*** Opening Listed entries ***

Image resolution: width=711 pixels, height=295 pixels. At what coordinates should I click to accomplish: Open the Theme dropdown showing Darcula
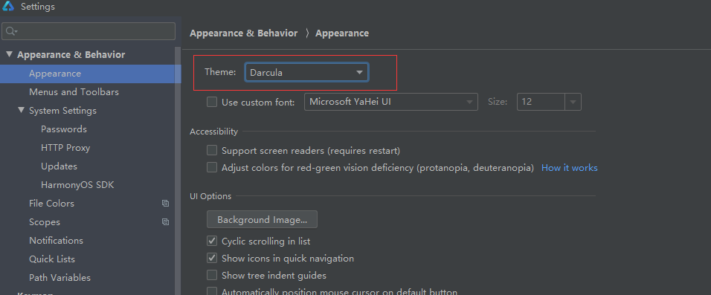306,72
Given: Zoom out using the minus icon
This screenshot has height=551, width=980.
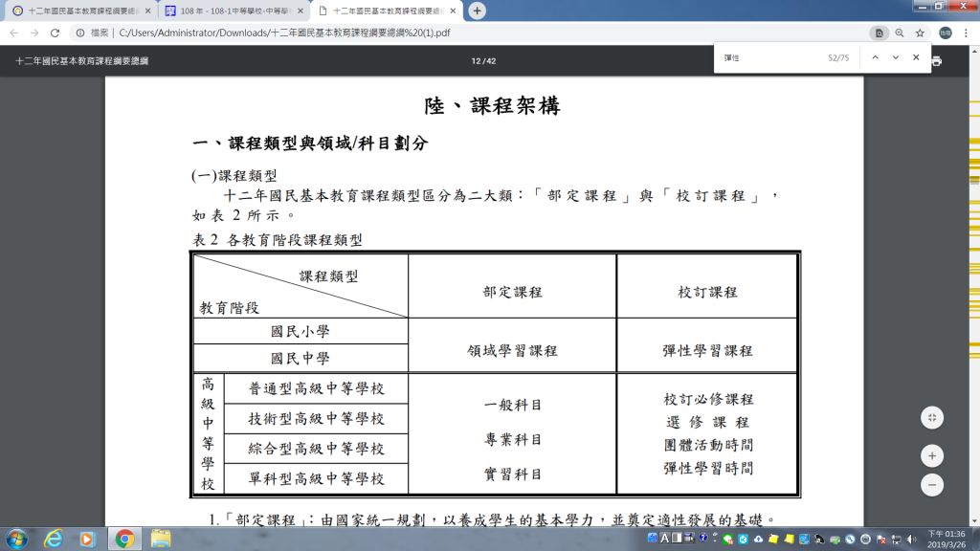Looking at the screenshot, I should tap(931, 485).
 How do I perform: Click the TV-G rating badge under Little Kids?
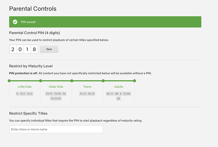point(30,94)
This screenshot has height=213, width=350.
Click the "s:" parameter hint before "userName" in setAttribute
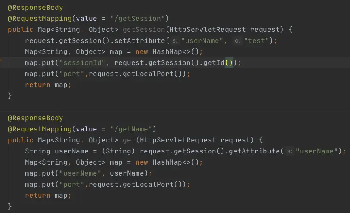coord(175,41)
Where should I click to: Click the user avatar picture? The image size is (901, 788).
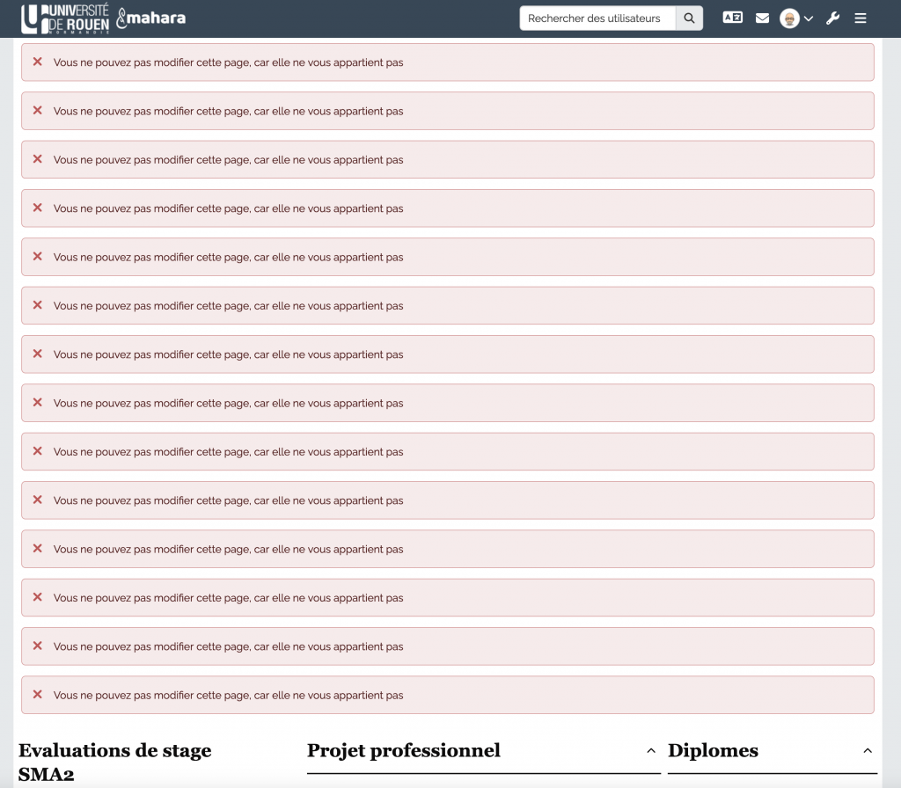point(789,18)
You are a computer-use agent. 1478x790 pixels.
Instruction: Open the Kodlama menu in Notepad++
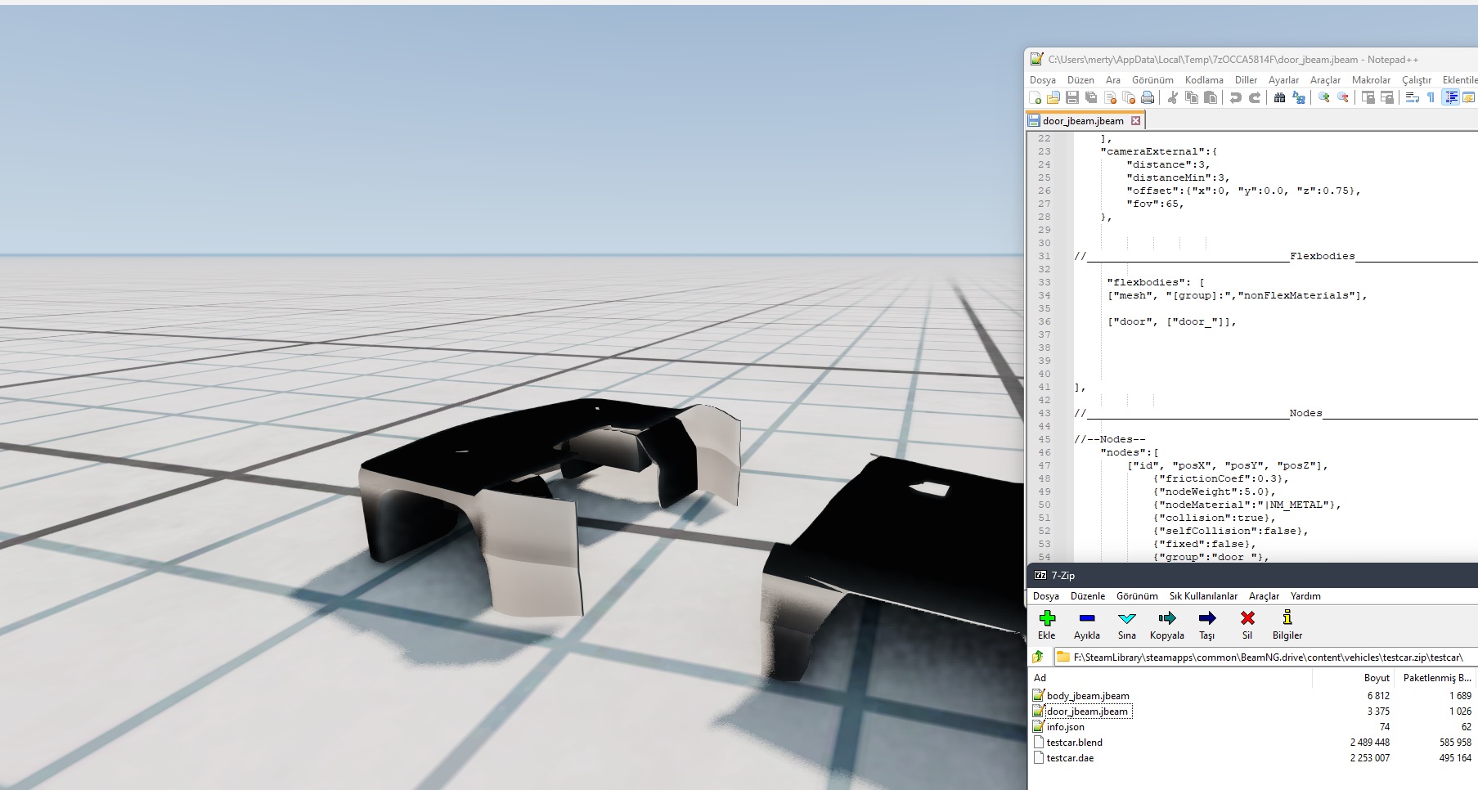[1203, 80]
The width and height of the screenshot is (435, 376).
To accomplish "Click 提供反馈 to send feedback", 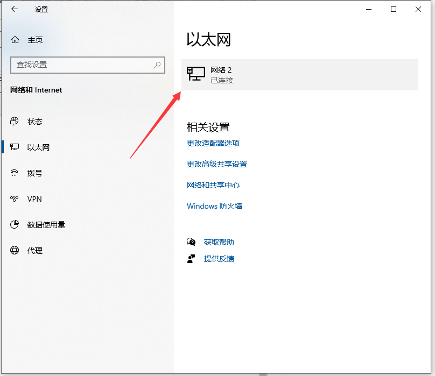I will tap(219, 259).
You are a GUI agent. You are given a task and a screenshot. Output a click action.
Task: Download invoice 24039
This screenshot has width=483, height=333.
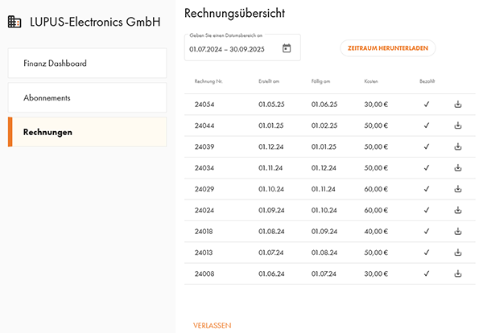click(x=458, y=146)
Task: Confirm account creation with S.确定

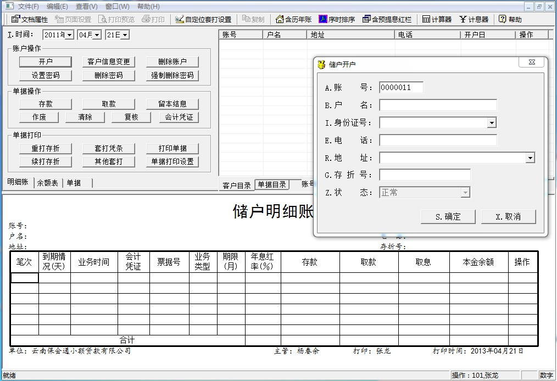Action: tap(447, 216)

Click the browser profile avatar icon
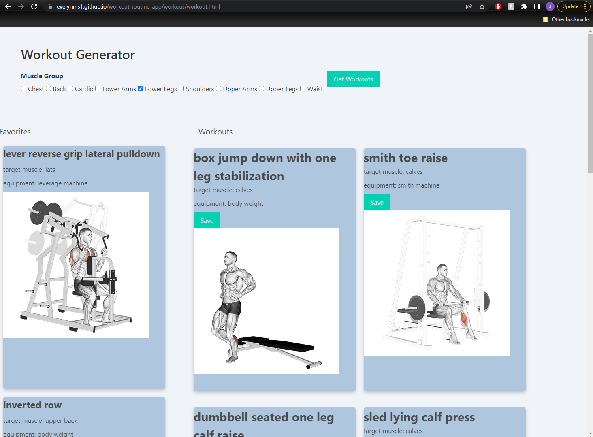pyautogui.click(x=550, y=6)
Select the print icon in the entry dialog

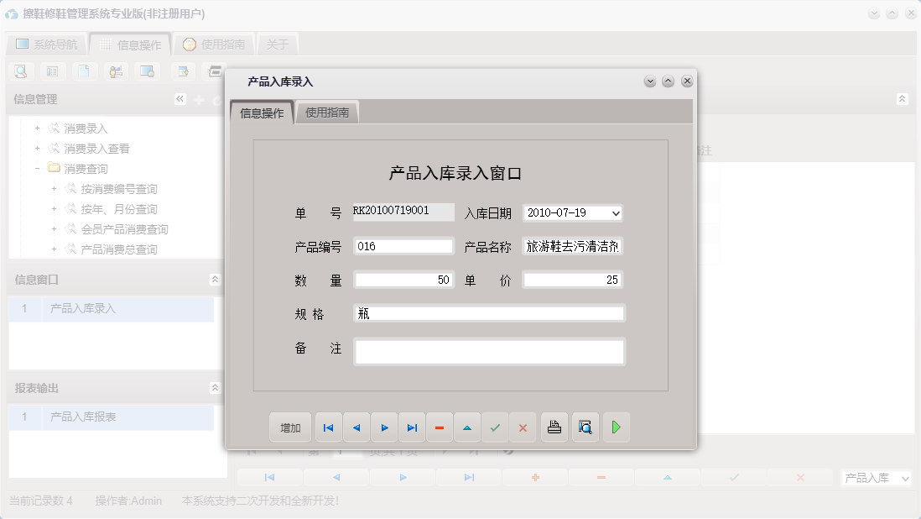pyautogui.click(x=554, y=427)
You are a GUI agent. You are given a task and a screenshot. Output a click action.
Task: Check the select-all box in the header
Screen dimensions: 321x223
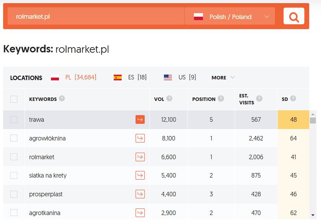coord(14,99)

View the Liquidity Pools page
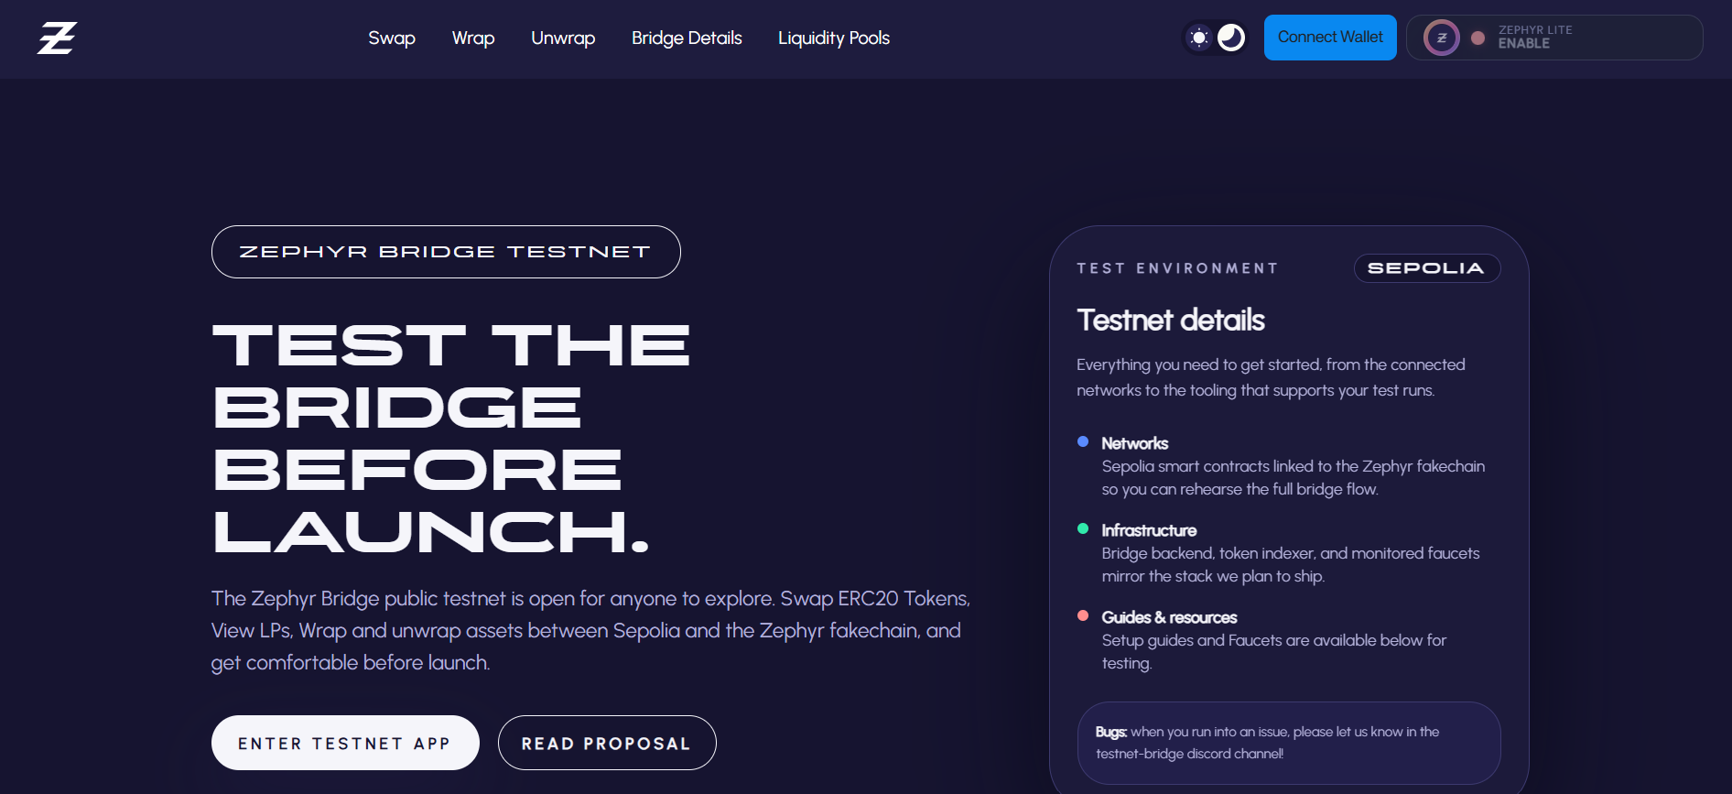(x=833, y=38)
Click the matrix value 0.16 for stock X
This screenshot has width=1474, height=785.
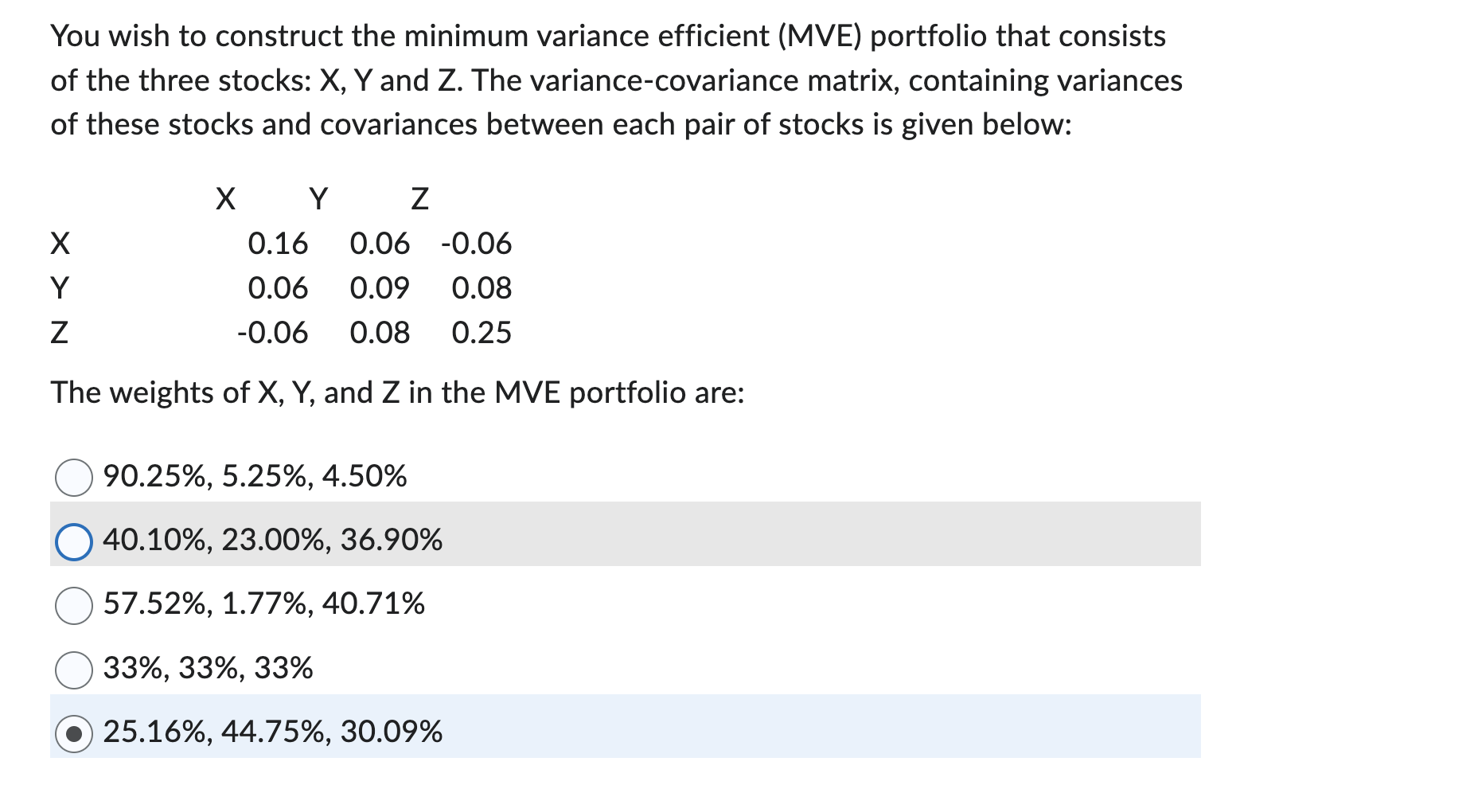[x=279, y=244]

*** Closing Listed entries ***

## The problem
Each line from the top of the material through the line containing "This screenshot has height=213, width=350." should be reproduced exactly; please drop any images.

## Response area
Image resolution: width=711 pixels, height=295 pixels. At what coordinates should I click to accomplish: Open the Theme dropdown showing Darcula
306,72
Given: Zoom out using the minus icon
This screenshot has height=551, width=980.
Looking at the screenshot, I should tap(931, 485).
 How do I perform: Click the TV-G rating badge under Little Kids?
point(30,94)
This screenshot has height=213, width=350.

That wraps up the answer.